The rate at which life expectancy has increased over the past century is not only staggering but, on paper at least, a cause for celebration.
According to the Office for National Statistics, in 1911, average female life expectancy was 55; for men it was 51. Today, both figures have increased by roughly three decades, the result of better medical provision plus a huge improvement in living standards and diet.
The most dramatic period of increased life expectancy occurred between 1890 and 1950 and though the rate has since slowed, it has done so only slightly. There’s still every chance that children born a decade from now will have an almost even money chance of living until they’re 100.

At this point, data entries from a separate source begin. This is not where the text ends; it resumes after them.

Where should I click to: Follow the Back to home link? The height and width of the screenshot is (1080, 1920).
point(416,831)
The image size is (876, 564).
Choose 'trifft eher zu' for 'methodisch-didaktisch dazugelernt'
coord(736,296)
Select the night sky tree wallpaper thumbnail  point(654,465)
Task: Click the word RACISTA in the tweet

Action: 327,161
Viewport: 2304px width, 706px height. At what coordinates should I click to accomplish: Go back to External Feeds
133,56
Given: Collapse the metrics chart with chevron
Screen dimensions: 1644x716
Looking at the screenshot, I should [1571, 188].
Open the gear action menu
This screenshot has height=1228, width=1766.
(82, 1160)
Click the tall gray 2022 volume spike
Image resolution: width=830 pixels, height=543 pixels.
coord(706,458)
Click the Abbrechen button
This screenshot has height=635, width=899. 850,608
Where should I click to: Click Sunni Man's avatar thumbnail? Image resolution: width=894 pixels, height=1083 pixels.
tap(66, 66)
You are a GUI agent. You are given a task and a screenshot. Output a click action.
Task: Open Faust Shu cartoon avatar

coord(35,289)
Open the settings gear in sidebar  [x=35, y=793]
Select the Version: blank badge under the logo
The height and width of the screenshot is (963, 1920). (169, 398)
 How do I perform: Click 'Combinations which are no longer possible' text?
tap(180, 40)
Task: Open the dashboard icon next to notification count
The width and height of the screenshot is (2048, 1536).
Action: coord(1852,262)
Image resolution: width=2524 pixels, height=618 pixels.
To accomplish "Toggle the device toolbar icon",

Not only are we living longer, but we can also expect to live a healthier later life. Gone are the days when reaching 65 was considered an achievement and, for most people, a time when looking after the pennies was essential. Foreign holidays were anathema even fifty years ago. The closest anyone got to a short-haul journey was boarding a coach to Scarborough or Southend.
During the 1960s, retirees looked forward to little more than putting their feet up, not least because they had lived through two world wars and a period of prolonged economic depression when genuine poverty was rife.
Working conditions in the first half of the twentieth century were also considerably tougher than they are today; no wonder people reaching 65 as the Beatles appeared on the scene fancied taking things easy. They did so in the reasonable expectation that the state pension would enable them to live modestly for their remaining days.
How times have changed.
Today’s silver surfer is not only healthier, he or she is significantly more active and more inventive when it comes to spending their free time and money.
According to research published by the Centre for Economic and Business Research (CEBR) and Saga, the over-50s account for approximately half of all consumer purchases. Behavioural analysts Coniq revealed that consumers aged over 50 spend almost three quarters (71%) more per visit to shopping centres than other age groups.
And there’s more. Pre-pandemic, information company NPD Group calculated that the over-fifties spent a total of £6 billion just on going out to lunch.
Not surprisingly then, the CEBR research also found that spending growth by the over-50s is rising three times faster than that of younger folks, yet the older cohort is much more than a bunch of well-heeled shopaholics. How and where they spend their money is also changing.
Since the turn of the century, there has been a marked shift by the fifty-something consumer towards spending money on ‘experiences’ instead of traditional purchases such as clothes or other products we associate older people.
Prior to the arrival of Covid, the over-50s accounted for more than half (58%) of all expenditure on travel and tourism, a figure which had increased by a fifth since 2012.
Clearly, these statistics show beyond doubt that large numbers of baby boomers have discovered how and where to spend their accumulated wealth, but the expenditure is – or should – be prefaced by an exercise of huge importance: retirement planning, the most essential aspect of which is ensuring you do not run out of money.
The definition of ‘retirement planning’ has widened over the past few years to accommodate the older cohort’s preparedness to take advantage of the good fortune bestowed upon it.
In terms of health, money and attitudes, sixty really is the new thirty. Whereas their parents and grandparents may once have felt that reaching their seventh decade was a good point at which to slow down, today’s would-be retiree is so full of ideas, plans and energy that planning how to achieve their ambitions has become as integral to the silver surfers’ modus operandi as a detailed world atlas and a well-considered bucket list.
In his outstanding book, The Number, author Lee Eisenberg endeavours to help readers (the prospective retiree, as well as those who have already finished with full-time work) establish how much they need to “lift your spirits and make your heart sing through old age.” Anyone over 45 should read this book, dealing as it does with concepts such as the ‘satisfaction factor’ and ‘uncertainty principles’.
He concludes that: “An unexamined life may or may not be worth living – but it’s almost always more costly than an examined one.”
In other words, if you fail to conduct some form of retirement planning, you’ll almost certainly plough through your wealth faster than you may have imagined.
The implications for silver surfers’ travel, business, spending, and associated lifestyle plans are disappointingly obvious and could leave you rueing, or at least not celebrating, increased life expectancy.